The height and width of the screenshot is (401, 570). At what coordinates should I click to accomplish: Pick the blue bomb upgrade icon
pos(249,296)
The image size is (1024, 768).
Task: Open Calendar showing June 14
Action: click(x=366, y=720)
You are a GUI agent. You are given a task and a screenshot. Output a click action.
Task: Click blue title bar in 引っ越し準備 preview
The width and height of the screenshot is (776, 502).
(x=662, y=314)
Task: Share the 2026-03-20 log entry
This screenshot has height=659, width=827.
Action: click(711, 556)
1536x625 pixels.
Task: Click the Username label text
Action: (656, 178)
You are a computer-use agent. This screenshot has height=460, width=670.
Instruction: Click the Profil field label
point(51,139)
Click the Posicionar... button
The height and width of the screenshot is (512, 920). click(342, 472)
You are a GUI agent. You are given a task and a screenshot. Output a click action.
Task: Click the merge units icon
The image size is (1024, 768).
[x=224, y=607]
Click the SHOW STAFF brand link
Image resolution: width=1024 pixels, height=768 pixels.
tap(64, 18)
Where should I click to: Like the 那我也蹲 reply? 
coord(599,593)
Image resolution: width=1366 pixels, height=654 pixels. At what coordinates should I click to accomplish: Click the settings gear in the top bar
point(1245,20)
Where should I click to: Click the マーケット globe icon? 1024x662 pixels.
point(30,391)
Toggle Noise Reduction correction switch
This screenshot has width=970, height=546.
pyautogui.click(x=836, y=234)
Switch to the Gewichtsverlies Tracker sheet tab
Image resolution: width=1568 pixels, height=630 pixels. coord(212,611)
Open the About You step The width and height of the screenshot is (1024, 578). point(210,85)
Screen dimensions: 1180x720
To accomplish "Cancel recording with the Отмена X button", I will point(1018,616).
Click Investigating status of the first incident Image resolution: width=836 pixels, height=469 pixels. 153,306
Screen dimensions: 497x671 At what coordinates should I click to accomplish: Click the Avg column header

### WHAT THE TASK REQUIRES
In the data above, find the line with "Task: Click blue title bar in 引っ越し準備 preview" and the line with "You are a computer-use". Retype both, plus every line between them, exactly.

### EXERCISE ANSWER
Task: Click blue title bar in 引っ越し準備 preview
The width and height of the screenshot is (776, 502).
(x=662, y=314)
Task: Share the 2026-03-20 log entry
This screenshot has height=659, width=827.
Action: click(711, 556)
1536x625 pixels.
Task: Click the Username label text
Action: (656, 178)
You are a computer-use agent. This screenshot has height=460, width=670.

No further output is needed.